Gerard McCloy’s restored 1927 Farmall regular will be on show at next year’s Wheat and Wheels Rally in Mid Canterbury.
The two-day event, being held at Anthony Hampton’s farm on Lauriston Barrhill Road in early April, is run by members of the Mid Canterbury Vintage Machinery Club.
Past events have drawn people in from across the globe.
McCloy’s Farmall will be among the hundreds of all machine makes and models, ranging from early editions through to top of the line machinery.
International Harvester – or IH – released the Farmall commercially in 1924.
It was the first row crop tractor featuring closely spaced front wheels and a high rear axle to pass over plants during cultivation.
More than 134,000 of the all-purpose tractors were reportedly sold internationally between 1924 and 1931.
“In America they are a common tractor, but here they are pretty unique,” McCloy said.
He has had his Farmall for about 38 years.
It has a 22-horsepower and was used on occasion during farm working days.
It could ‘‘pull two furrows on a dry day”, he said.
“The Regular was the first affordable tractor that could be used for ploughing, stationary thrashing, cultivating and for the most of its product life was marketed as the Farmall.
“The Regular was added when the next model came out.”
McCloy bought his Farmall in a state of disrepair from someone at Ellesmere.
“It was just for a hobby – for restoration. It was as rough-as, we stripped it down and painted it.
“But the motor’s still in original condition, we didn’t overhaul the motor but we stripped it down to bare metal and repainted it.
“We just take it to a lot of farm machinery and tractor displays.”
McCloy only knew of around three similar models which were working and there are probably another four nationwide.
It was thought the closest was in Timaru.
Farmalls were not brought enmasse into the country, it was mostly the elite gentry farmer who could afford them at the time, McCloy said.
“They would have been pretty expensive to have to ship them over.”
Hampton agreed, saying there are not many left in working condition in the country.
“Most people were still using horses in the early 1920 when these came out,” Hampton said.

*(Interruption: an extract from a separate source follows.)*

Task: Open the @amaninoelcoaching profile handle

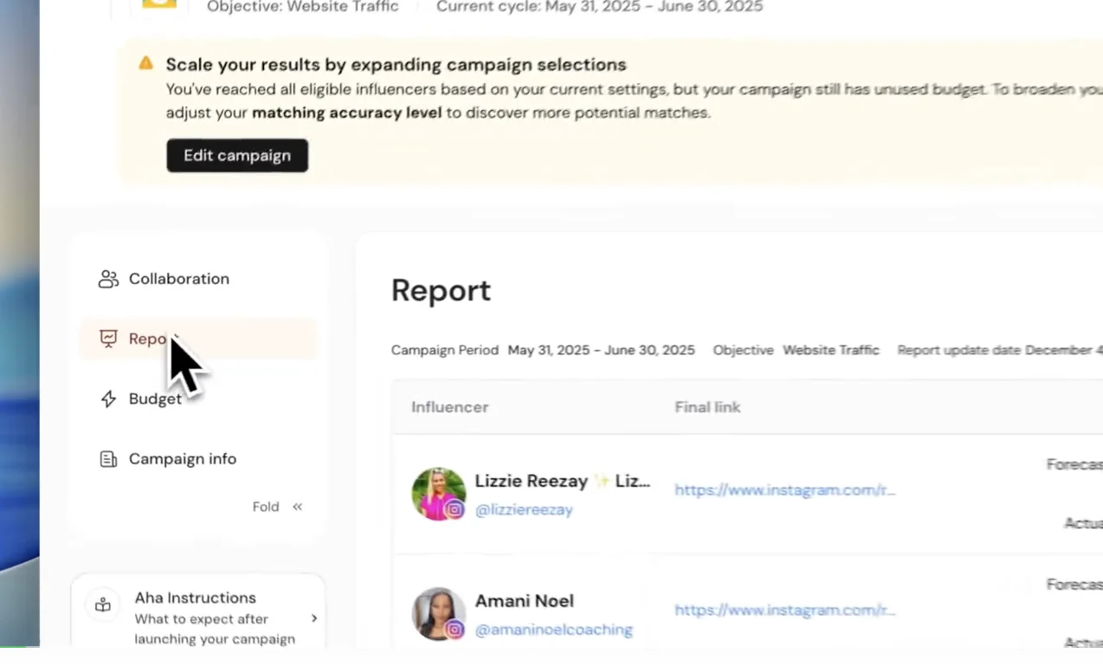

“There could be the odd one sitting in a shed that nobody knows about.”
McCloy, a member of the Methven Vintage Club, likes the Farmall range which after 100 years could still be bought today.
Rally sponsor Cochrane’s will have a new Farmall model on show at the April 6 – 7 rally.
“(The Farmall regular) is different and it’s from the IH Case breed because (almost) every tractor we’ve got is,” he said.
Farmall make the small sized tractor at 60 to 70 horsepower, and Case IH make bigger tractors up to 100 horsepower.
The Farmall can could cultivate rows crops and they could turn around on the corner.
At the show, McCloy will have his Farmall regular and a 2014 Case IH bought brand new by his late-father Laurie.
“My dad bought that brand new when he was 85 … instead of buying himself a seat in an old people’s home.
“He spent every day in that tractor rolling, or doing something that didn’t need doing sometimes but he would do it.”
Mid Canterbury Vintage Machinery Club member John Hall said the event will showcase some classic models and makes to the public, and raise money for Westpac Helicopter.
Among the displays they would celebrate 100 years of IH Farmall production and members were hoping for a large turnout of the tractors which started production in 1924.
It is one of the many displays and activities planned for the two day event, he said.